Ambrosius schwieg. Die beiden Liebenden hatten sich in einen alles vergessenden Traum hineingewiegt. Rosa hatte keinen Gedanken, fast kein Bewusstsein ihrer selbst, als Ambrosius sie in seine Arme nahm und durch das Zimmer trug. Es war ihr, als würde sie von einem lauen, sanft rauschenden Wasser fortgetragen – weit fort. Draußen, im berauschenden Hauch der Sommernacht, hatte sie widerstanden, hier, in der engen, dumpfen Trödlerstube, gab sie sich hin. Der durchdringende süße Duft der Erbsenblüte betäubte sie halb – und in die schwüle Luft dieser Liebesstunde drängten sich – wie Fieberträume – die Visionen breiter, lärmender Straßen, hell erleuchteten Säle, und dann kam wieder, wie aus weiter Ferne, Idas scharfe, säuerliche Stimme mit ihrem schläfrigen Lied.
Am Abend hatte es zu regnen angefangen. Als Rosa auf die Straße hinaustrat, schlugen ihr große kalte Tropfen so heftig in das Gesicht, dass es schmerzte. Dazu fegte noch ein heftiger Wind durch die Gassen, rüttelte an den Blechschilden der Läden und ließ den Regen laut auf die Dächer trommeln. Rosa lief; dieses Pfeifen, Klatschen und Lärmen erschreckte sie; fast hätte sie den Weg nach Hause nicht gefunden, so wirre drehten sich die Gedanken in ihrem Kopf. Die feuchten Straßen, der zuckende Widerschein der Laternen auf den Plätzen, die Fenster, durch die man in friedlich erleuchtete Wohnstuben blickte, wo Familien ruhig um die Lampe versammelt waren – alles zog an Rosa vorüber wie blasse, fremde Traumbilder, wie jene Visionen, die sich so seltsam immer wieder in den Sinnenrausch hineingeschoben hatten.
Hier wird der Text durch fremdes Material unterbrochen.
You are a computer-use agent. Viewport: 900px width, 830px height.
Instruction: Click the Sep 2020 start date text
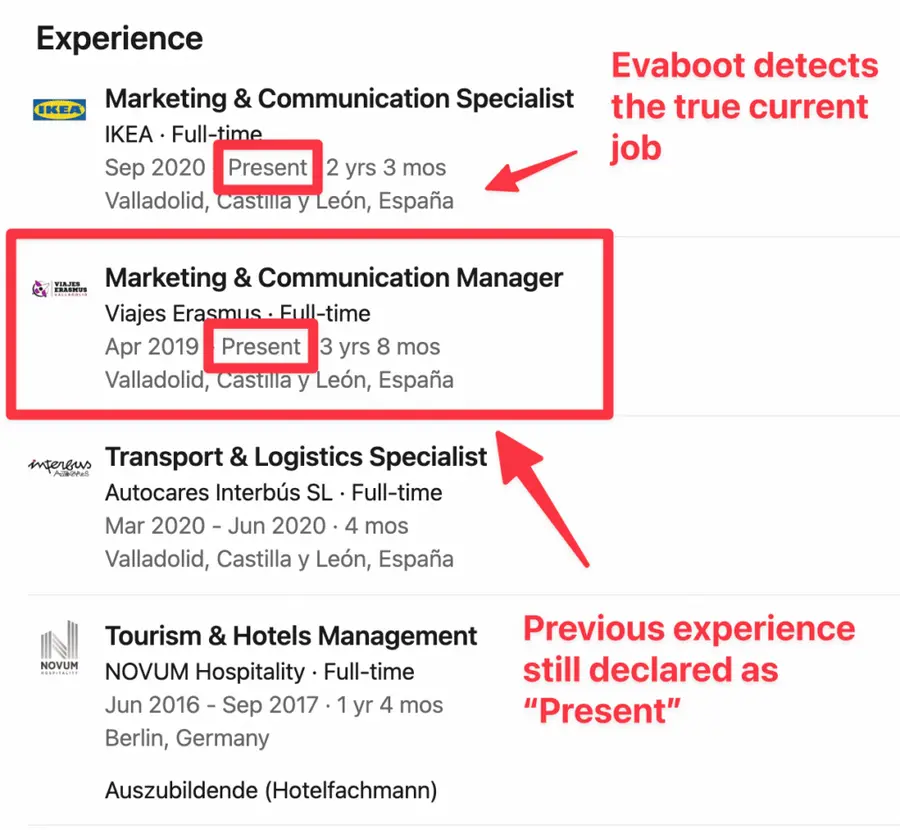pos(155,168)
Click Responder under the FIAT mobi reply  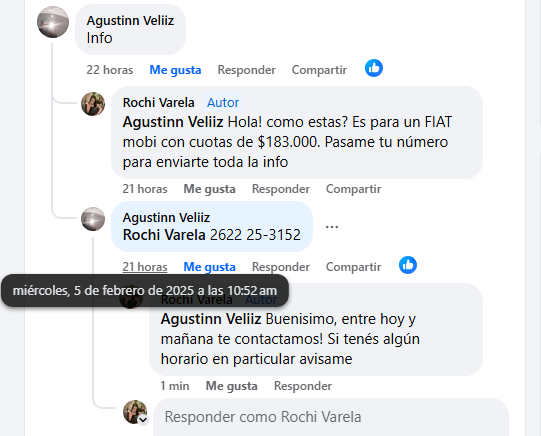click(281, 189)
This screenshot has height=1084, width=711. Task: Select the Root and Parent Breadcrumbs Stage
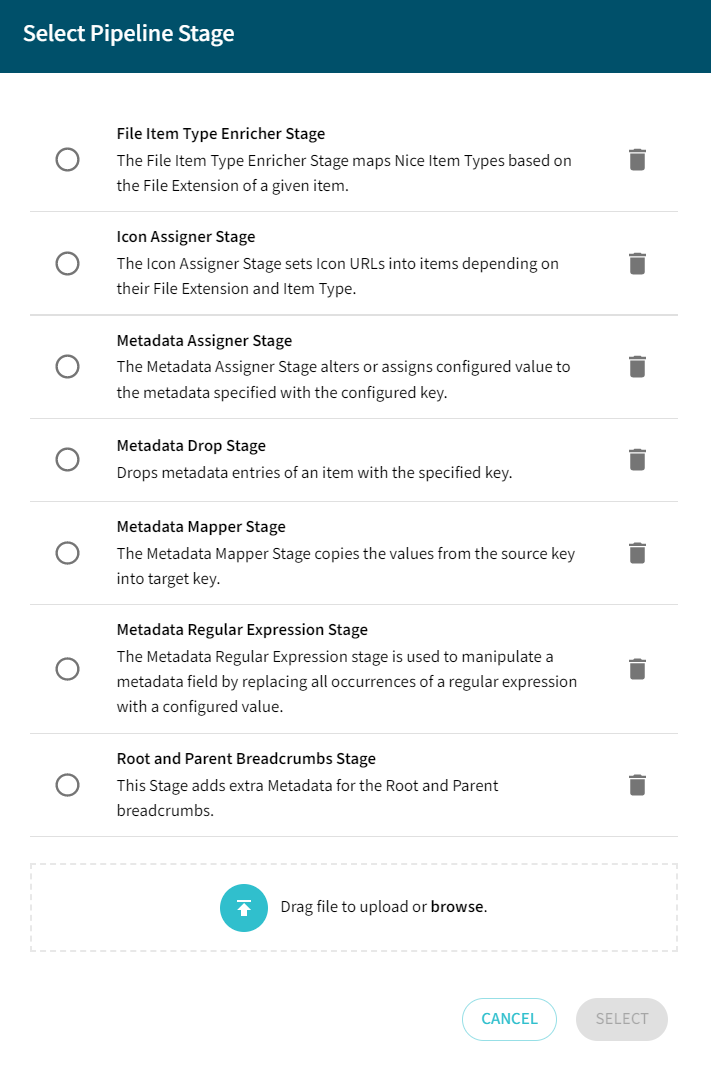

In ihren Ohren klang Idas Lied eigensinnig fort, und auf ihrem Körper glaubte sie noch Ambrosius’ heiße Hände und Lippen zu spüren. Atemlos rannte sie vorwärts, erst vor ihrer Wohnung blieb sie einen Augenblick stehen und sann – dann stieg sie langsam die Treppe hinan.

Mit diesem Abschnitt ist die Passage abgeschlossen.